Oxaliplatin (platinum oxalate, Oxaliplatin, L-OHP, OXA)
Oxaliplatin is representative of the so-called third-generation platinum chemotherapy drugs. Oxaliplatin is mainly used in clinical treatment of colorectal cancer, gastric cancer, pancreatic cancer, bile duct cancer, liver cancer, etc., and is also used in non-small cell lung cancer, ovarian cancer, lymphoma, head and neck tumors. During its use, adverse reactions are fewer and lighter, and patients with hepatic insufficiency do not need to carry special doses, and there is no need for hydration during use. Clinically, oxaliplatin is often used in combination with 5-fluorouracil and various derivatives.
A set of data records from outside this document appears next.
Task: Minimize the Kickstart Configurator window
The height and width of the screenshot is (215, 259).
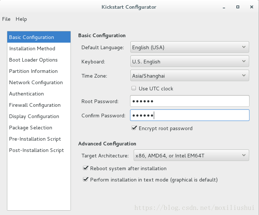Action: [x=224, y=7]
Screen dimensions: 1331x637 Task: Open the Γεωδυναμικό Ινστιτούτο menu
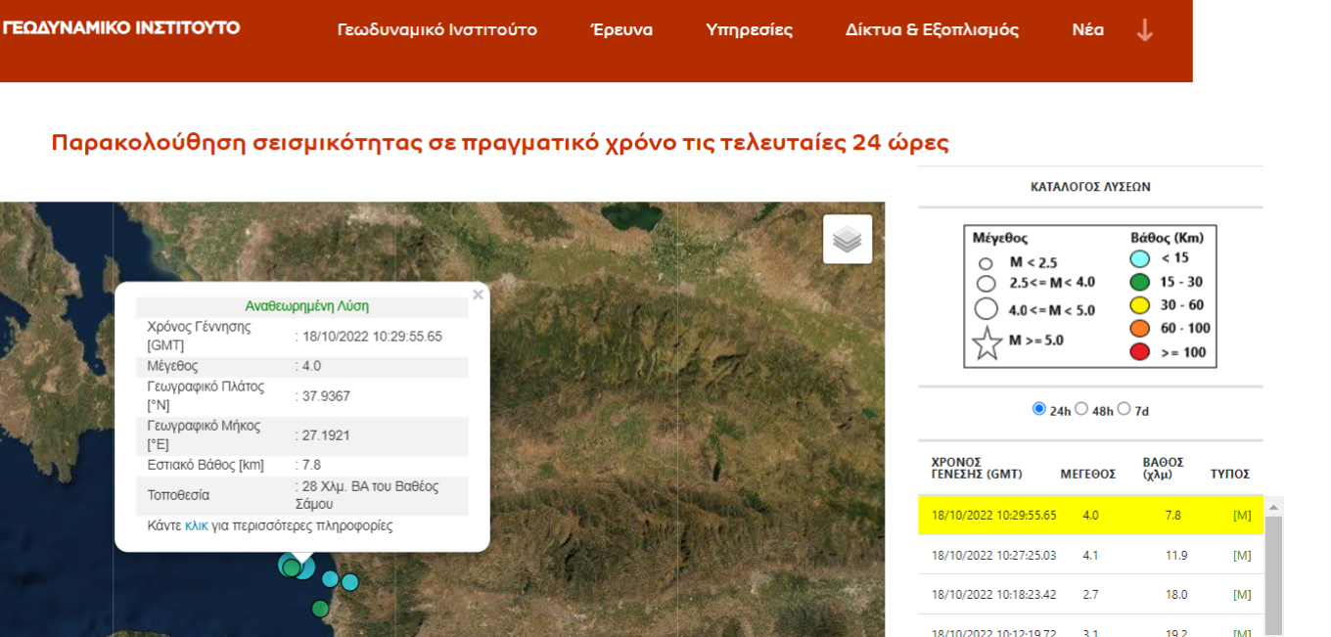point(437,30)
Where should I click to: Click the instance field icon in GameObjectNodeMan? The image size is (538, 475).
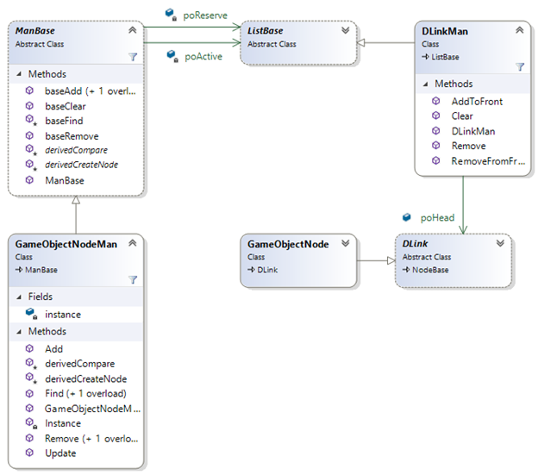[30, 315]
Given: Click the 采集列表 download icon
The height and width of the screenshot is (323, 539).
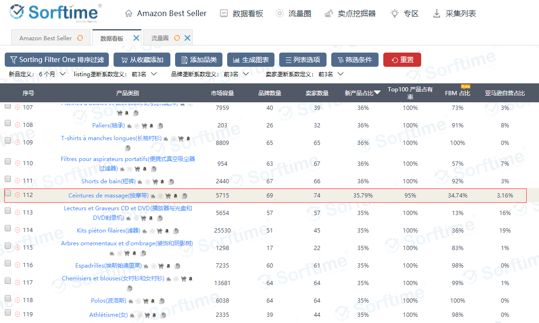Looking at the screenshot, I should [x=436, y=13].
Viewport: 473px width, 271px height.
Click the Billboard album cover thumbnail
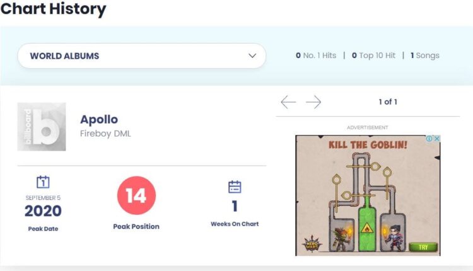(x=42, y=127)
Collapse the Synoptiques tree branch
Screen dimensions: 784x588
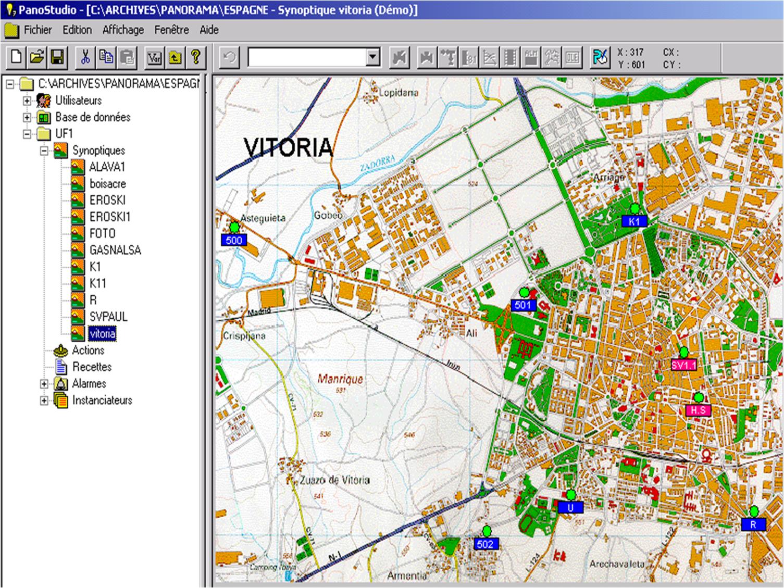[x=44, y=151]
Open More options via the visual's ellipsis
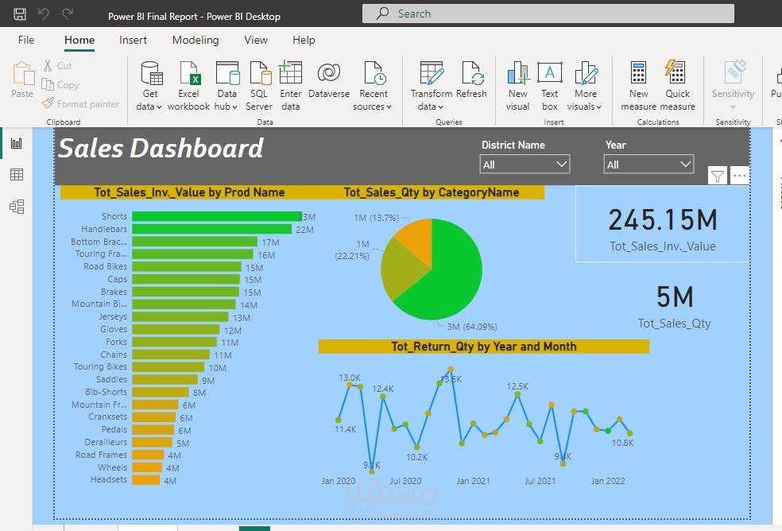This screenshot has width=782, height=531. [740, 175]
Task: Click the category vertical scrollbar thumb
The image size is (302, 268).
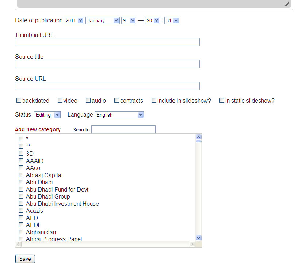Action: click(198, 141)
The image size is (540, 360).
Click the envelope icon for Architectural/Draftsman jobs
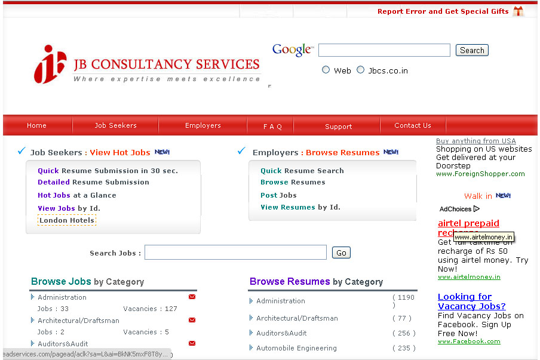[x=192, y=320]
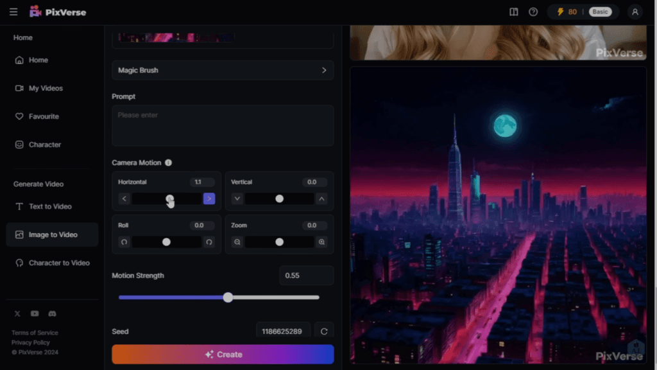Screen dimensions: 657x370
Task: Select the left horizontal camera motion arrow
Action: pos(124,198)
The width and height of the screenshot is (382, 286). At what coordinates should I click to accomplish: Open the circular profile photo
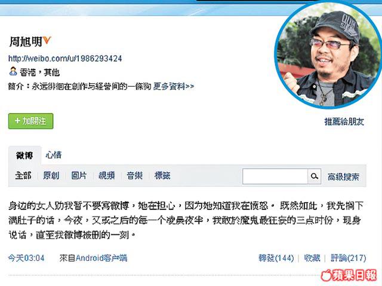click(328, 55)
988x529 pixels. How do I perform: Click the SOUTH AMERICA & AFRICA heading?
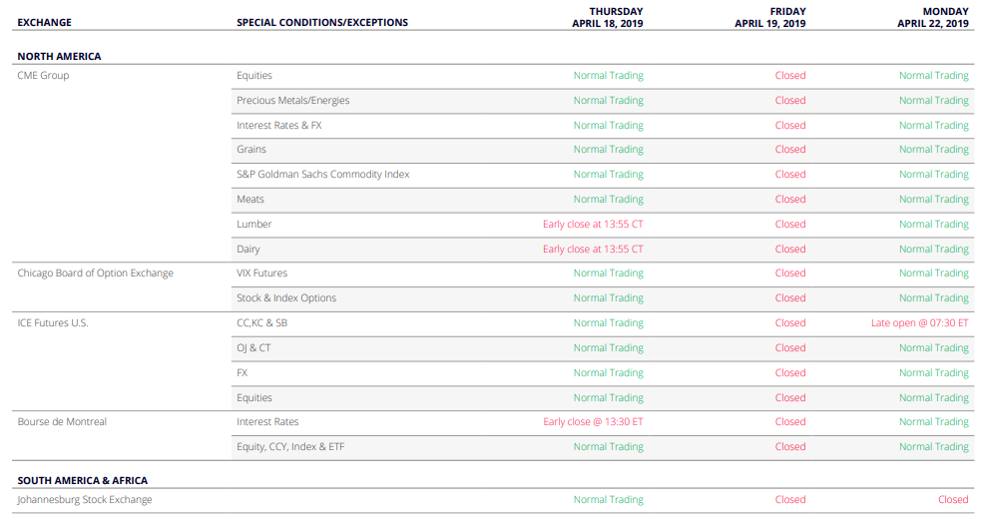pos(83,480)
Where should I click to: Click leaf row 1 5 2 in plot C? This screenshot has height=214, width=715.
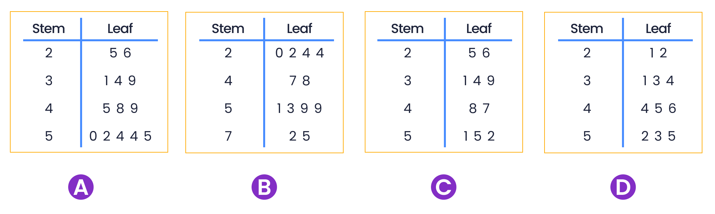[x=479, y=136]
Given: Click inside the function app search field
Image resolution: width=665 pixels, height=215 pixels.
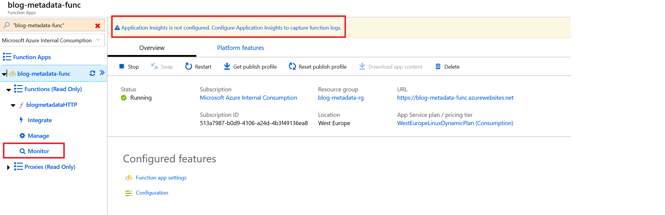Looking at the screenshot, I should click(50, 25).
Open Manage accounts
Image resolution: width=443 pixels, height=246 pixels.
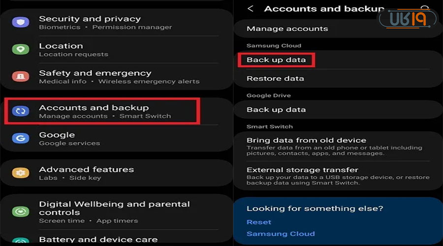tap(287, 29)
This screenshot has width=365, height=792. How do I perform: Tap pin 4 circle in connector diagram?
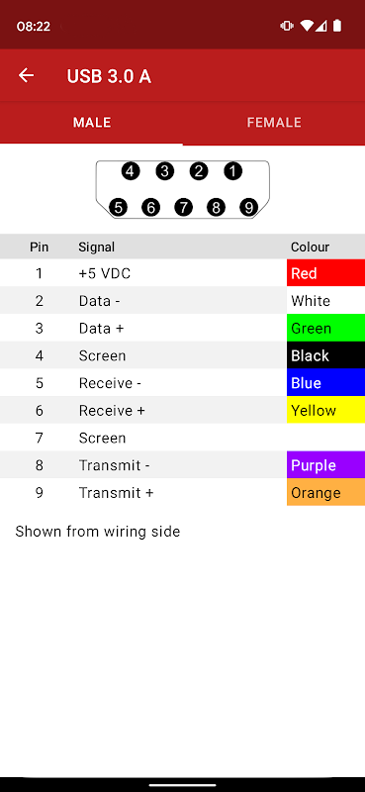[x=131, y=171]
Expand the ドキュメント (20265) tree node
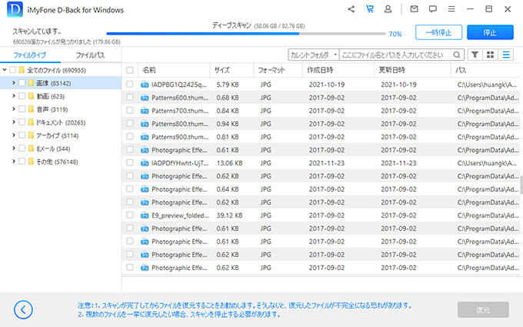523x327 pixels. (13, 122)
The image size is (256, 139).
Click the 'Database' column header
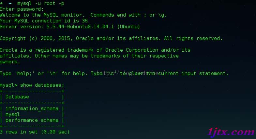pyautogui.click(x=17, y=97)
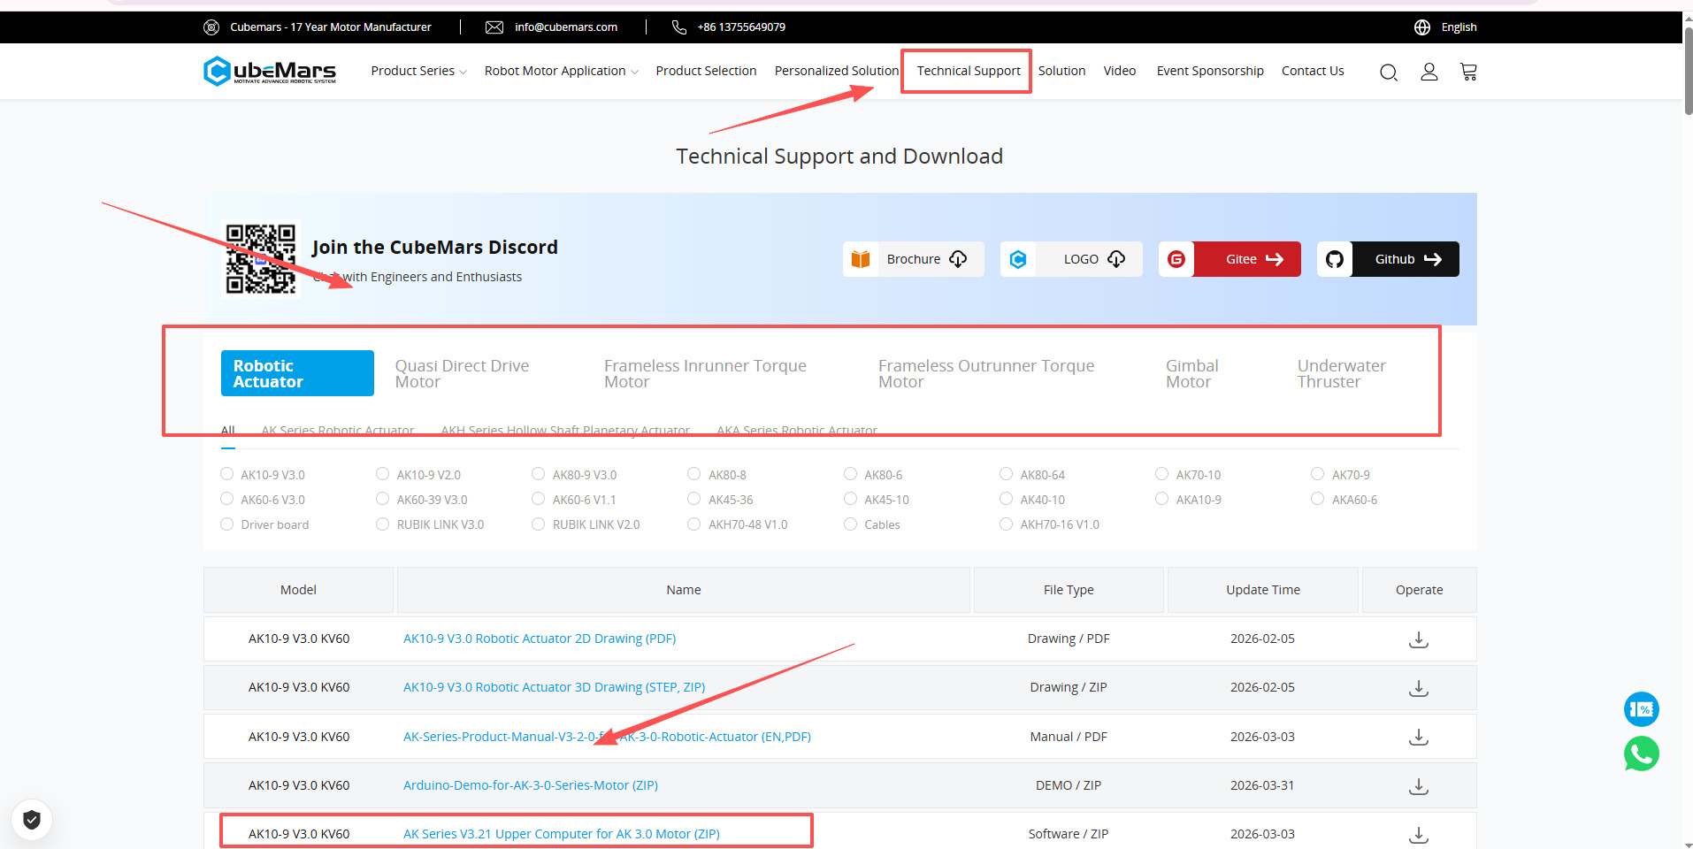
Task: Open the AK Series V3.21 Upper Computer link
Action: [561, 833]
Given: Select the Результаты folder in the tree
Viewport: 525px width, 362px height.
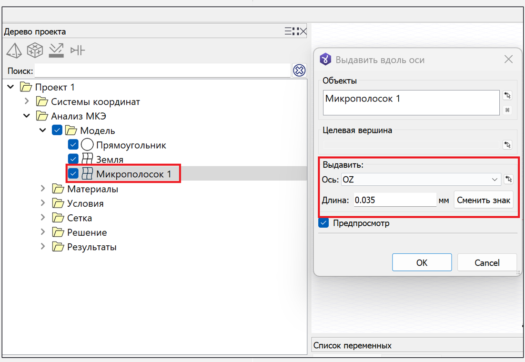Looking at the screenshot, I should tap(91, 247).
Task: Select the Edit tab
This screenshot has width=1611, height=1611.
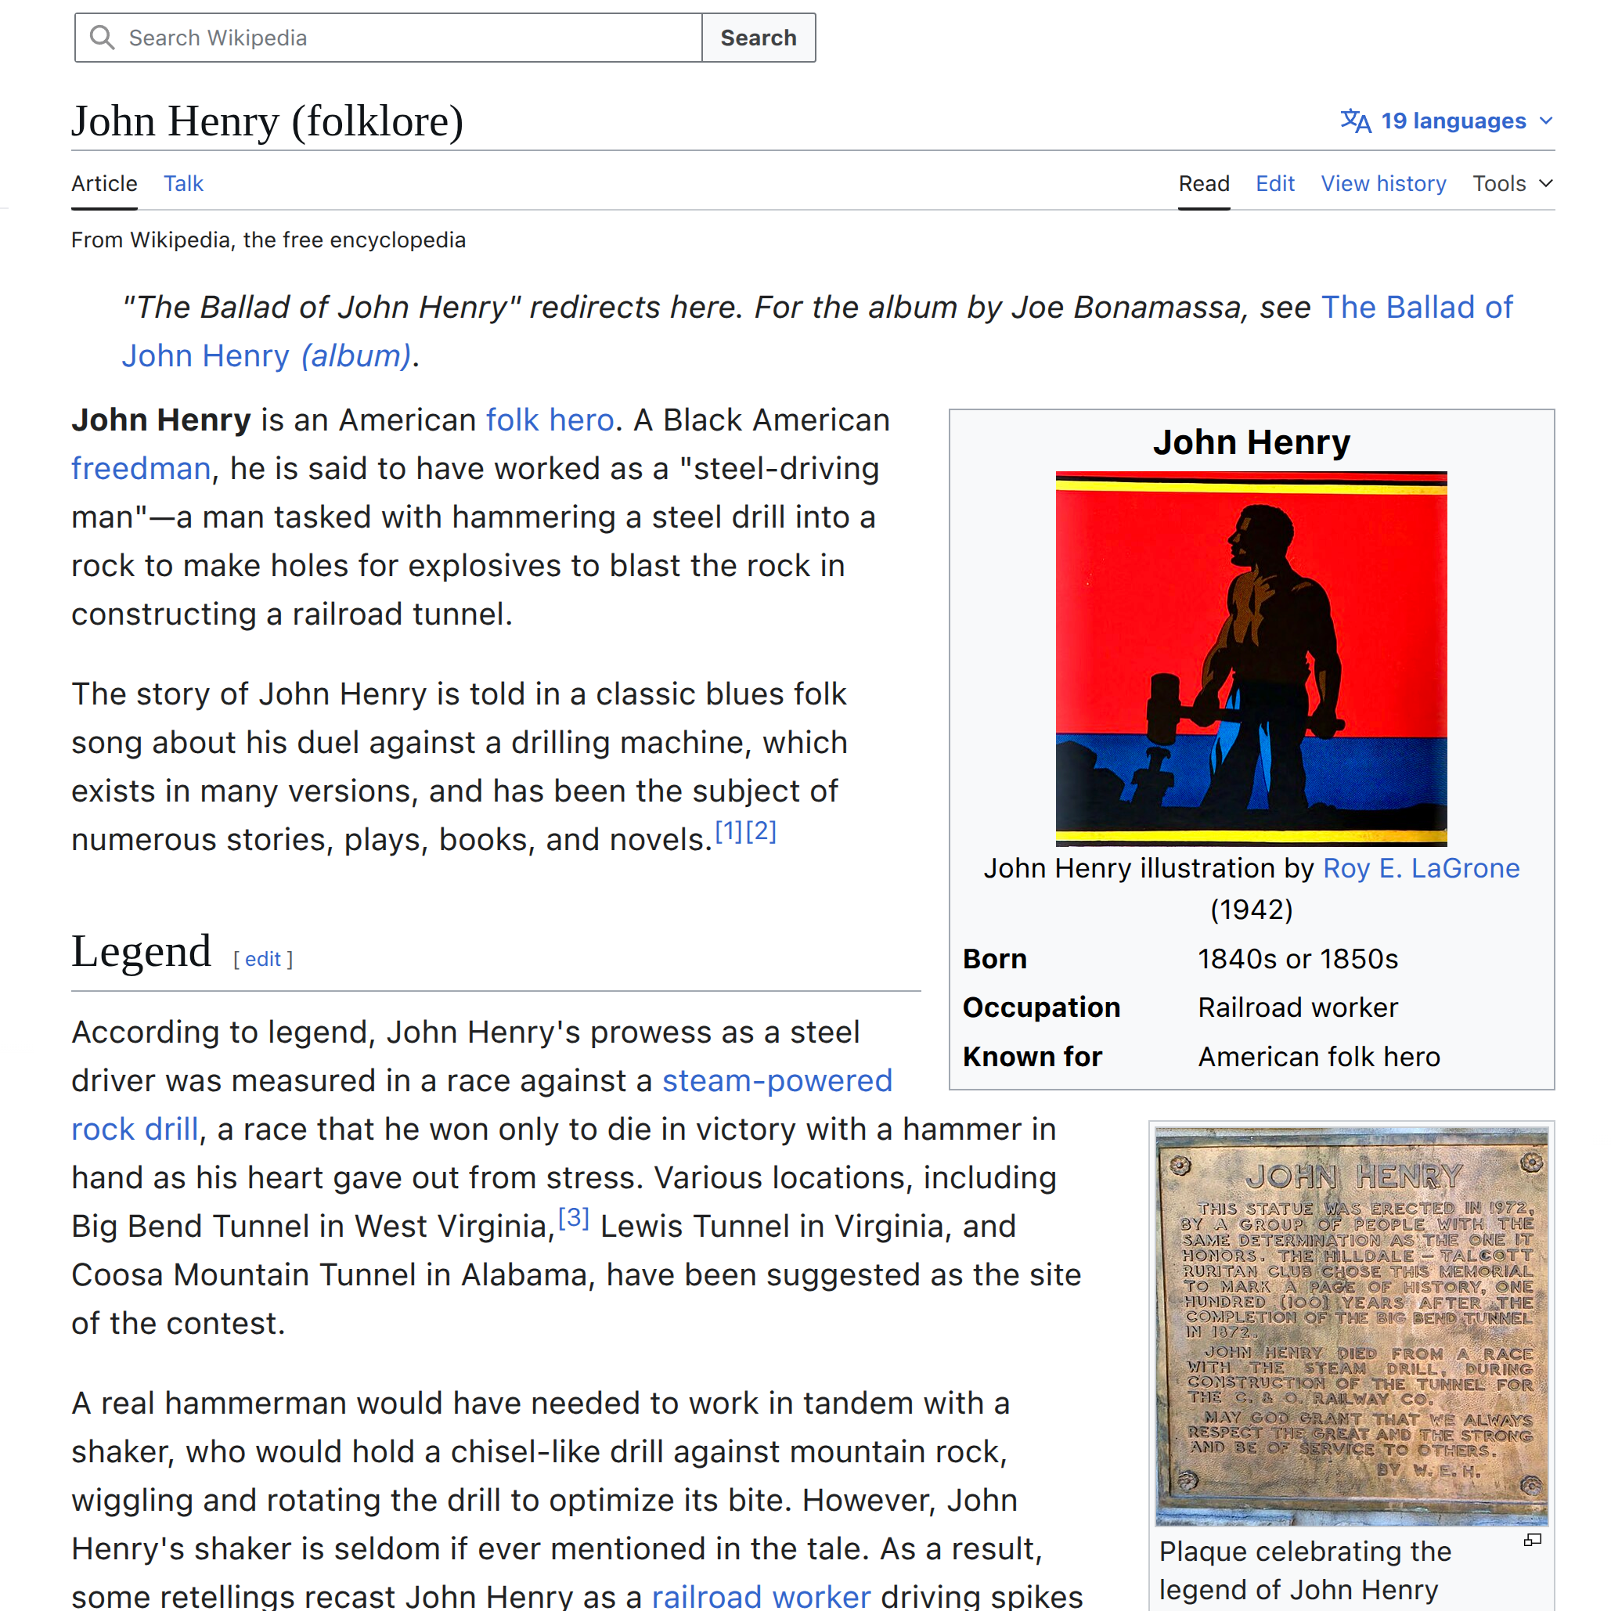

In the process of use, the prominent adverse reactions of oxaliplatin are its neurotoxic reactions, mainly manifested as peripheral neuritis, the incidence rate is about 80%, and some patients may sometimes have spasm and sensory impairment in the perioral, upper respiratory tract, upper gastrointestinal tract, and these adverse reactions are usually reversible. When the cumulative dose is too high, permanent paresthesias and dysfunction may occur. In gastrointestinal toxicity and bone marrow suppression, in addition to granulocytes and thrombocytopenia, special attention is paid to the occurrence of anemia. Due to structural reasons, oxaliplatin needs to be diluted with glucose solution when formulating, and cannot be dissolved or diluted with salt solution, oxaliplatin has irritation to blood vessels.
Loplatin (Le Platinum, Lobaplatin, LBP)
Loplatin is mainly used in the treatment of ovarian cancer in the clinic, in addition, it can also be used in breast cancer, small cell lung cancer and chronic myelogenous leukemia. Compared with cisplatin, the incidence of adverse reactions such as hair loss, nephrotoxicity, and ototoxicity was reduced, but the incidence of hematotoxicity was relatively high, especially the incidence of thrombocytopenia was higher. Loplatin is mainly metabolized by the kidneys, and the patient's creatinine clearance is the main factor affecting the patient's adverse reactions. For the observation of thrombocytopenia, in the treatment of ovarian cancer, the incidence can reach 75%. Thrombocytopenia is usually reversible, but during this period it can lead to some secondary side effects, such as bleeding due to thrombocytopenia, infection caused by leukopenia, etc., which may increase myelotoxicity if used in conjunction with other bone marrow inhibitors during treatment. However, on the whole, its gastrointestinal toxicity, neurotoxicity, liver and kidney toxicity are relatively low. Allergic reactions are rare. In addition, when lobplatin is formulated, it cannot be dissolved or diluted with a salt solution, and loplatin also has a certain stimulating effect on blood vessels.